▶ What you need to do: Your task is to restate word for word the lines in the material below, from the one with "[A Pókember Brand" up to and including the one with "京都府 (53, 1632)". Do not carry over the pictures.

▶ Records shown:
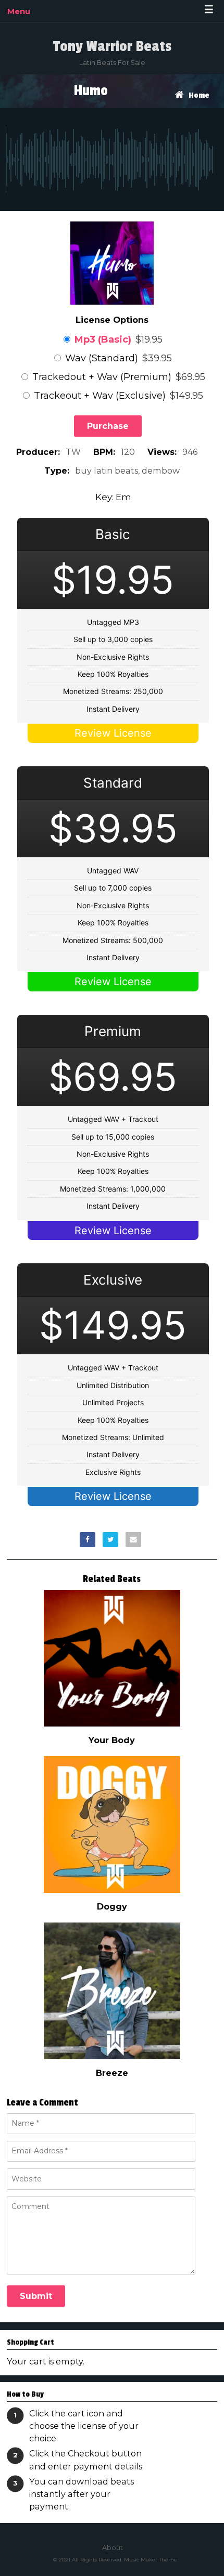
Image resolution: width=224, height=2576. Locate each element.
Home (199, 95)
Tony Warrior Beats (112, 46)
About (112, 2547)
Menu (18, 11)
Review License (113, 733)
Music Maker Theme (150, 2559)
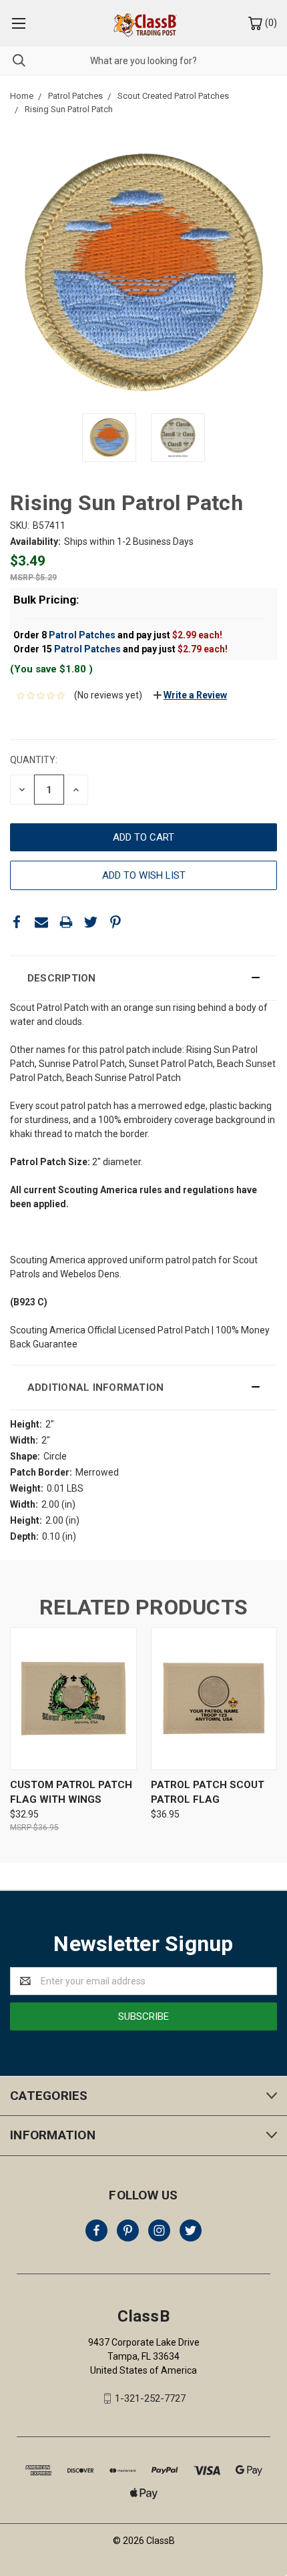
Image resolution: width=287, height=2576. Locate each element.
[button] (143, 978)
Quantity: (33, 760)
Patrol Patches (82, 635)
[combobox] (143, 60)
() (270, 22)
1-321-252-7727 (150, 2398)
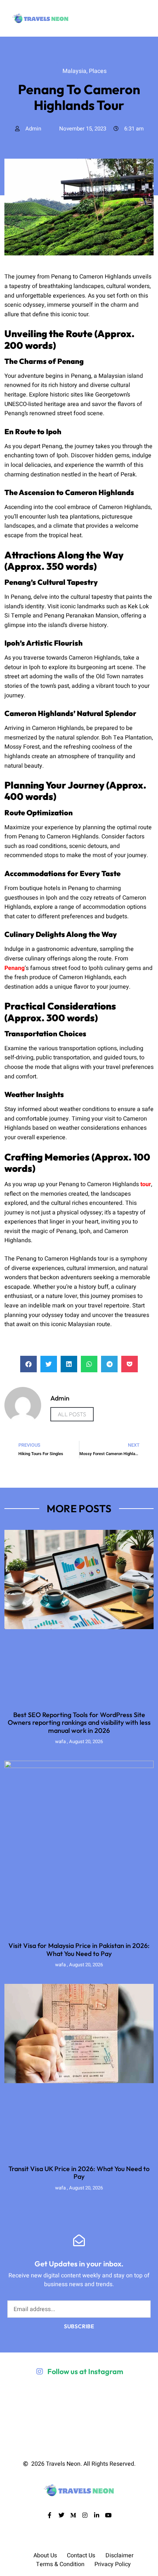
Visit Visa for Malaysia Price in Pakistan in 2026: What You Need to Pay (79, 1949)
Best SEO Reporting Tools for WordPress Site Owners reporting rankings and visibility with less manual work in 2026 (79, 1722)
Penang (14, 968)
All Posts (72, 1414)
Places (93, 62)
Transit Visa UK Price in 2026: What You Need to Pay (79, 2172)
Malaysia (68, 62)
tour (145, 1184)
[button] (28, 1364)
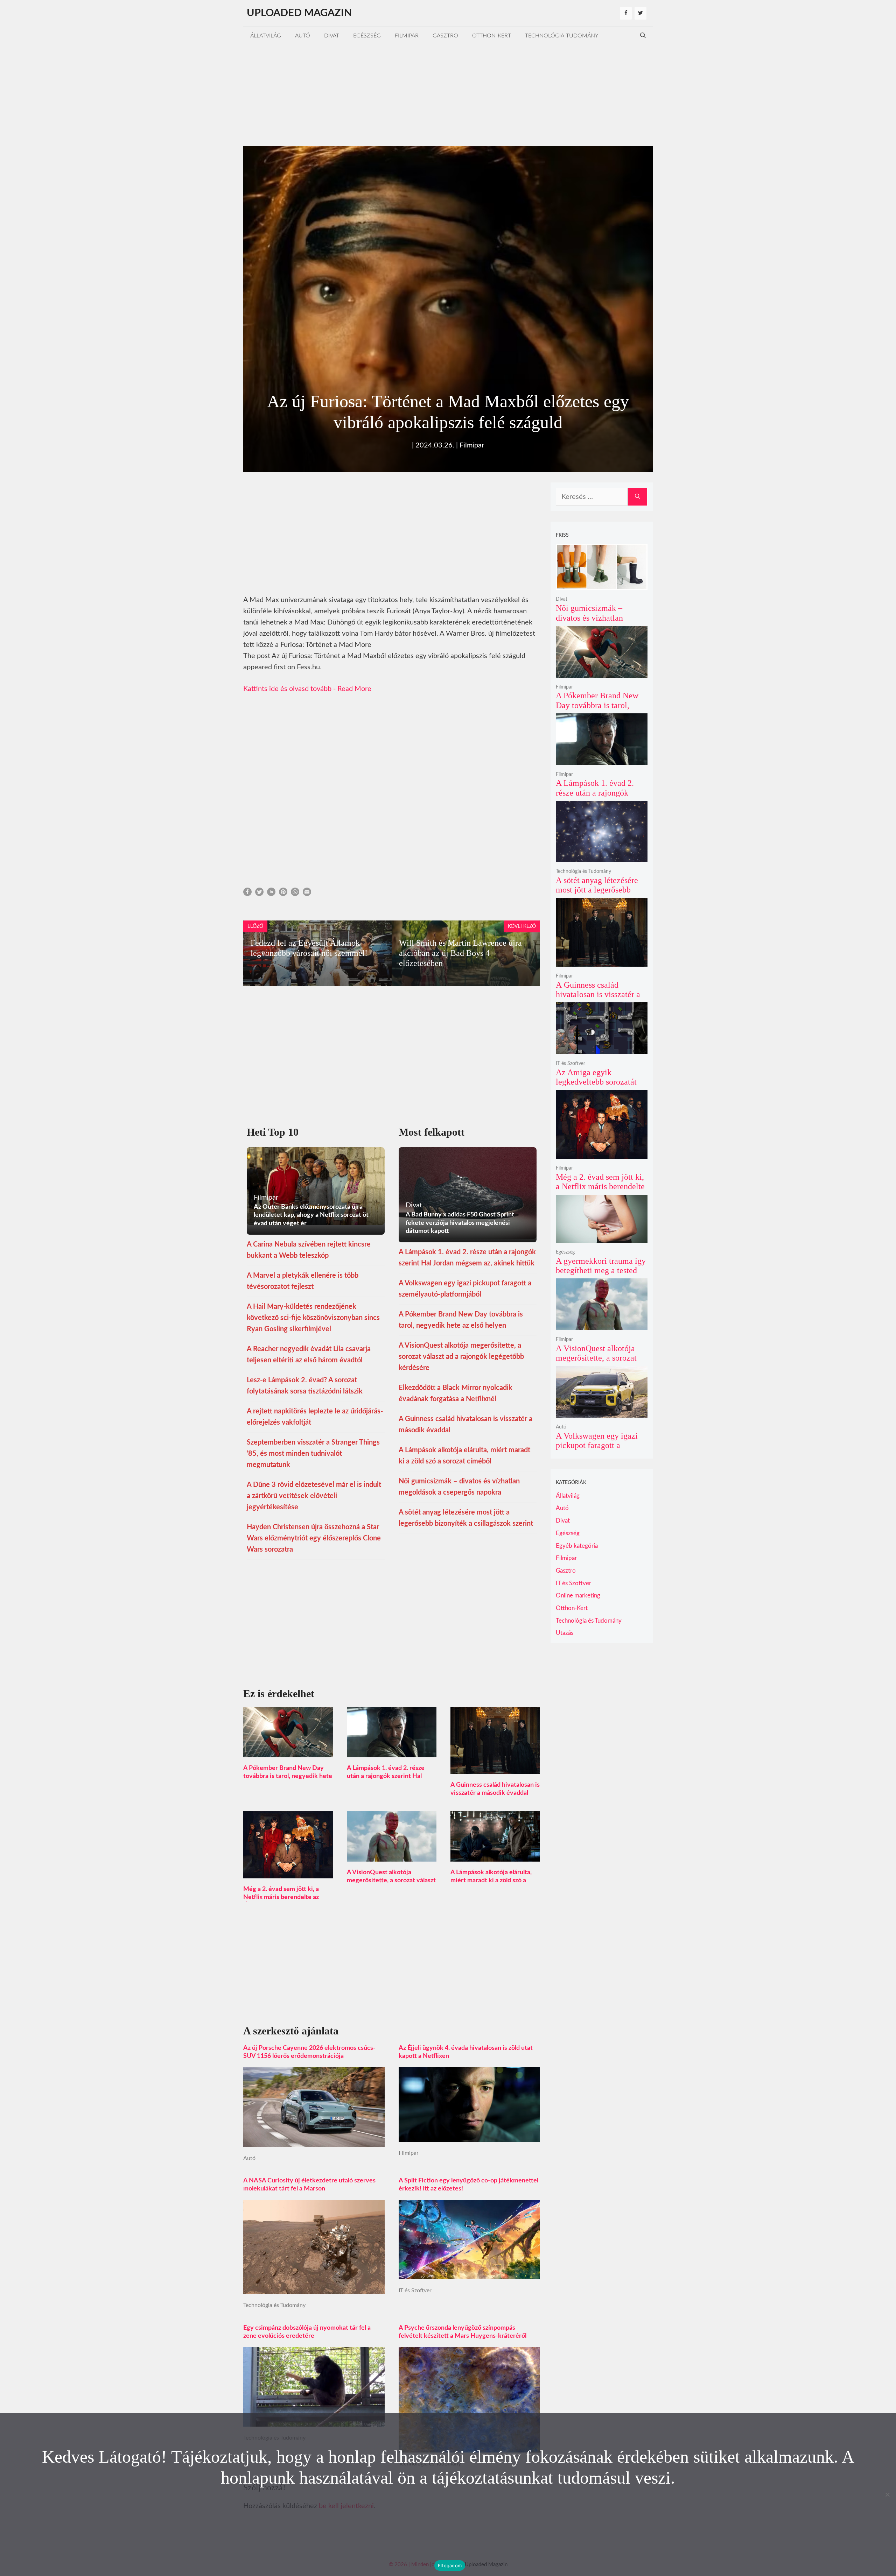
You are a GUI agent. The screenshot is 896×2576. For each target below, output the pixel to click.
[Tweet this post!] (259, 893)
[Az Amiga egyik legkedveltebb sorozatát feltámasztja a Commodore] (602, 1049)
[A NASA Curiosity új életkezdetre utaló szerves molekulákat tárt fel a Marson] (314, 2288)
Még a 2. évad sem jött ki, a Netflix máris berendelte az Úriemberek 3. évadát (281, 1897)
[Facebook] (626, 13)
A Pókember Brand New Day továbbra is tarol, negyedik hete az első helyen (287, 1776)
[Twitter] (640, 13)
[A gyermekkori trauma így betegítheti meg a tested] (602, 1238)
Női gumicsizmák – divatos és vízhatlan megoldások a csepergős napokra (597, 623)
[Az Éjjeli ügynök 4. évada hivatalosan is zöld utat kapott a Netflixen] (469, 2136)
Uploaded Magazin (299, 13)
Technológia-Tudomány (561, 35)
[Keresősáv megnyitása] (643, 35)
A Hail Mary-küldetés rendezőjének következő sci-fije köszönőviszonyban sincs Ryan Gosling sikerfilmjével (313, 1318)
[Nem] (887, 2494)
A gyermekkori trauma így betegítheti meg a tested (601, 1265)
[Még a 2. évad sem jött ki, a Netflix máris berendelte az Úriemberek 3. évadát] (288, 1872)
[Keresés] (638, 497)
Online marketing (578, 1595)
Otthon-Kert (491, 35)
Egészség (367, 35)
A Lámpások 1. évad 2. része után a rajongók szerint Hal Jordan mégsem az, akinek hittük (599, 797)
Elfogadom (450, 2565)
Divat (331, 35)
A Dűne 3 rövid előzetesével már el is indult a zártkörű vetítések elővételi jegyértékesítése (314, 1496)
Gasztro (445, 35)
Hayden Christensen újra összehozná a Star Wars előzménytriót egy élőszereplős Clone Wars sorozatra (314, 1538)
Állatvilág (265, 35)
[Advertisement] (448, 93)
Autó (302, 35)
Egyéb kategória (577, 1546)
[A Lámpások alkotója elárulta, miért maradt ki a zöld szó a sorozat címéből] (495, 1855)
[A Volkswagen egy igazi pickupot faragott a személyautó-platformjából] (602, 1413)
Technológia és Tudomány (274, 2305)
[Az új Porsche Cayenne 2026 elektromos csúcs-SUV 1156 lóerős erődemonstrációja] (314, 2141)
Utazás (564, 1633)
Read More (354, 688)
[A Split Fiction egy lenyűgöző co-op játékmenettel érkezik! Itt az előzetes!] (469, 2273)
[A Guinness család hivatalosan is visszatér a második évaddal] (495, 1768)
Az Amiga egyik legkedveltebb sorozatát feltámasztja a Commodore (596, 1087)
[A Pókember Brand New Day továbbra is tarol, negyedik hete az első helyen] (288, 1751)
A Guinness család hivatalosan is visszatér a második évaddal (598, 994)
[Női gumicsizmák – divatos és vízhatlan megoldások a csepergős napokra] (602, 585)
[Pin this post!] (283, 893)
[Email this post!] (307, 893)
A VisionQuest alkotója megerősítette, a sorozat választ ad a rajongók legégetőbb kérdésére (461, 1356)
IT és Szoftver (415, 2290)
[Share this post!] (247, 893)
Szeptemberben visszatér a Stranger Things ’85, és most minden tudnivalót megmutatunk (313, 1453)
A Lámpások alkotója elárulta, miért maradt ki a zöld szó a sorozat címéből (491, 1880)
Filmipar (407, 35)
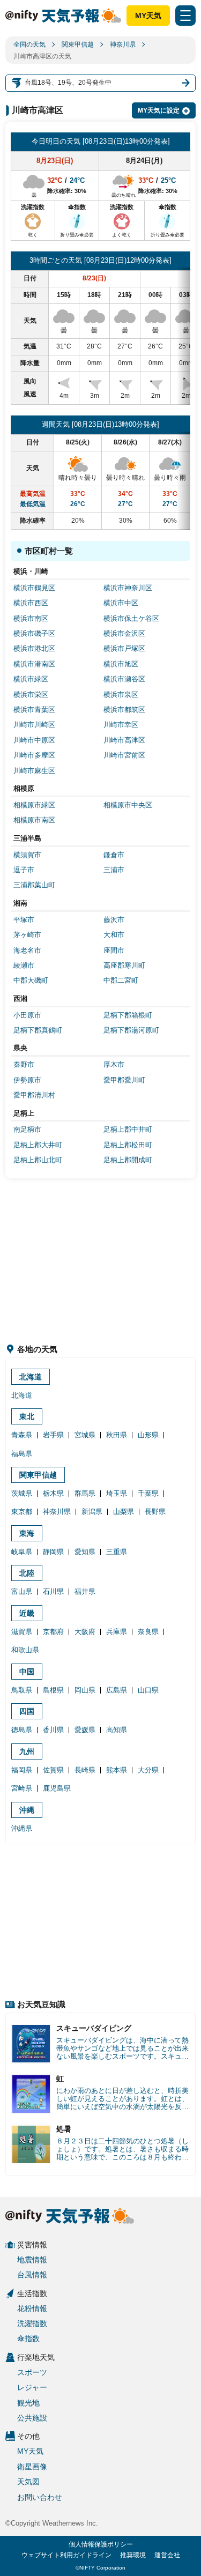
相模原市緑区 (34, 805)
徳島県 (21, 1730)
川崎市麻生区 (34, 771)
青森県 (21, 1435)
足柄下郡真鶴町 (37, 1030)
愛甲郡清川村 (34, 1095)
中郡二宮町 (120, 980)
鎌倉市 (113, 855)
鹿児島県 (57, 1788)
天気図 (28, 2481)
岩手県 (53, 1435)
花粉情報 (32, 2308)
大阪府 (85, 1632)
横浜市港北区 (34, 648)
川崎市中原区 (34, 740)
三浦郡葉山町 (34, 885)
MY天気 (148, 15)
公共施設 (32, 2418)
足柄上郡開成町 (127, 1160)
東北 (26, 1416)
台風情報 (32, 2274)
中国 (26, 1671)
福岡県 (21, 1770)
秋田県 (116, 1435)
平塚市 (23, 920)
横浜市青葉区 (34, 710)
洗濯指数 (32, 2323)
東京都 (21, 1512)
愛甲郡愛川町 (124, 1080)
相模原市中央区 (127, 805)
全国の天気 (29, 44)
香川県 (53, 1730)
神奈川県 (123, 44)
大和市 (113, 935)
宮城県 (85, 1435)
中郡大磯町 (30, 980)
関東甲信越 (78, 44)
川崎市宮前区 (124, 755)
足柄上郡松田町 (127, 1145)
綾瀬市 (23, 965)
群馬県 (85, 1493)
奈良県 (148, 1632)
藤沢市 (113, 920)
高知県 (116, 1730)
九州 (26, 1751)
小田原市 (27, 1015)
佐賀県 (53, 1770)
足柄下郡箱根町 (127, 1015)
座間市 (113, 950)
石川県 (53, 1591)
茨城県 (21, 1493)
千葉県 (148, 1493)
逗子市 (23, 870)
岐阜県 (21, 1552)
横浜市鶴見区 (34, 588)
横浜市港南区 (34, 664)
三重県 (116, 1552)
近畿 (26, 1613)
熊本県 (116, 1770)
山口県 (148, 1690)
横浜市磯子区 (34, 633)
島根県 (53, 1690)
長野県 (155, 1512)
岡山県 (85, 1690)
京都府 (53, 1632)
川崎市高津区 (124, 740)
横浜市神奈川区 (127, 588)
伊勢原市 (27, 1080)
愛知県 (85, 1552)
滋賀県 (21, 1632)
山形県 (148, 1435)
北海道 (30, 1376)
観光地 (28, 2403)
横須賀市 (27, 855)
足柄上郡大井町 (37, 1145)
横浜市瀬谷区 (124, 679)
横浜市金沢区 (124, 633)
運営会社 (167, 2555)
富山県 (21, 1591)
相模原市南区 (34, 820)
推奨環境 (133, 2555)
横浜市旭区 (120, 664)
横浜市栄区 (30, 695)
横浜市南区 (30, 618)
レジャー (32, 2387)
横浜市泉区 (120, 695)
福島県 (21, 1454)
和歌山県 (25, 1650)
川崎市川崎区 (34, 725)
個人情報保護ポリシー (101, 2544)
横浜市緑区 (30, 679)
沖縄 (26, 1810)
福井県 (85, 1591)
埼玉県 (116, 1493)
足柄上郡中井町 (127, 1129)
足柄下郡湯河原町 (131, 1030)
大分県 (148, 1770)
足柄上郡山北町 (37, 1160)
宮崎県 (21, 1788)
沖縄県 (21, 1828)
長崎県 (85, 1770)
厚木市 (113, 1064)
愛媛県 (85, 1730)
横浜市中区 (120, 603)
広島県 (116, 1690)
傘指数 (28, 2338)
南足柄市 (27, 1129)
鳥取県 (21, 1690)
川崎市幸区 (120, 725)
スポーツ (32, 2372)
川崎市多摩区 (34, 755)
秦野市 (23, 1064)
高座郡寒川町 (124, 965)
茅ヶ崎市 (27, 935)
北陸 (26, 1573)
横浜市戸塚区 (124, 648)
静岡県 (53, 1552)
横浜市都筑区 (124, 710)
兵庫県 (116, 1632)
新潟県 (91, 1512)
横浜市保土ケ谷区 (131, 618)
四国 (26, 1711)
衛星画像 (32, 2466)
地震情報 (32, 2259)
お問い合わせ (39, 2497)
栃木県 (53, 1493)
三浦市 (113, 870)
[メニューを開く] (185, 15)
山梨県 (123, 1512)
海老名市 (27, 950)
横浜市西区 (30, 603)
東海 (26, 1533)
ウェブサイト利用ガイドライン (66, 2555)
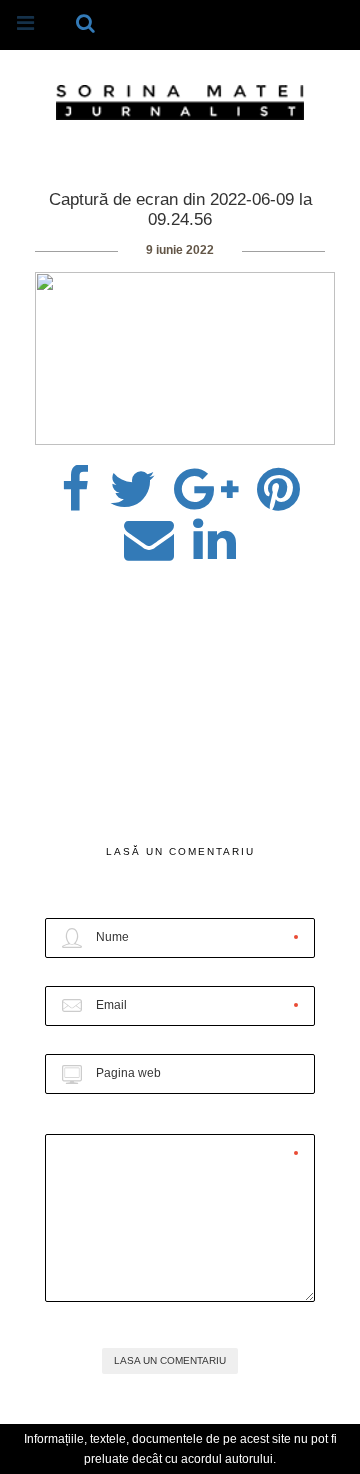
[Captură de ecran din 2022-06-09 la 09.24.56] (132, 483)
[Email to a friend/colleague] (149, 533)
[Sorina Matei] (180, 101)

▶ Result of this task:
[A Pókember Brand New Day továbbra is tarol, negyedik hete az első helyen] (288, 1751)
A Guinness család hivatalosan is visszatér a második évaddal (598, 994)
[Női gumicsizmák – divatos és vízhatlan megoldások a csepergős napokra] (602, 585)
[Pin this post!] (283, 893)
[Email this post!] (307, 893)
A VisionQuest alkotója megerősítette, a sorozat választ ad a rajongók legégetőbb kérdésére (461, 1356)
IT és Szoftver (415, 2290)
[Share this post!] (247, 893)
Szeptemberben visszatér a Stranger Things ’85, és most minden tudnivalót megmutatunk (313, 1453)
A Lámpások alkotója elárulta, miért maradt ki a zöld szó a sorozat címéből (491, 1880)
Filmipar (407, 35)
相模原市緑区 (34, 805)
徳島県 (21, 1730)
川崎市麻生区 (34, 771)
青森県 (21, 1435)
足柄下郡真鶴町 (37, 1030)
愛甲郡清川村 (34, 1095)
中郡二宮町 (120, 980)
鎌倉市 (113, 855)
鹿児島県 (57, 1788)
天気図 (28, 2481)
岩手県 (53, 1435)
花粉情報 (32, 2308)
大阪府 (85, 1632)
横浜市港北区 (34, 648)
川崎市中原区 (34, 740)
三浦郡葉山町 (34, 885)
MY天気 (148, 15)
公共施設 (32, 2418)
足柄上郡開成町 (127, 1160)
東北 (26, 1416)
台風情報 (32, 2274)
中国 (26, 1671)
福岡県 (21, 1770)
秋田県 (116, 1435)
平塚市 (23, 920)
横浜市青葉区 (34, 710)
洗濯指数 (32, 2323)
東京都 (21, 1512)
愛甲郡愛川町 (124, 1080)
相模原市中央区 (127, 805)
全国の天気 (29, 44)
香川県 (53, 1730)
神奈川県 (123, 44)
大和市 (113, 935)
宮城県 (85, 1435)
中郡大磯町 (30, 980)
関東甲信越 (78, 44)
川崎市宮前区 (124, 755)
足柄上郡松田町 (127, 1145)
綾瀬市 (23, 965)
群馬県 (85, 1493)
奈良県 (148, 1632)
藤沢市 (113, 920)
高知県 (116, 1730)
九州 (26, 1751)
小田原市 (27, 1015)
佐賀県 (53, 1770)
足柄下郡箱根町 (127, 1015)
座間市 (113, 950)
石川県 (53, 1591)
茨城県 (21, 1493)
千葉県 (148, 1493)
逗子市 (23, 870)
岐阜県 (21, 1552)
横浜市鶴見区 (34, 588)
横浜市港南区 (34, 664)
三重県 (116, 1552)
近畿 (26, 1613)
熊本県 (116, 1770)
山口県 (148, 1690)
横浜市磯子区 (34, 633)
島根県 (53, 1690)
長野県 (155, 1512)
岡山県 (85, 1690)
京都府 (53, 1632)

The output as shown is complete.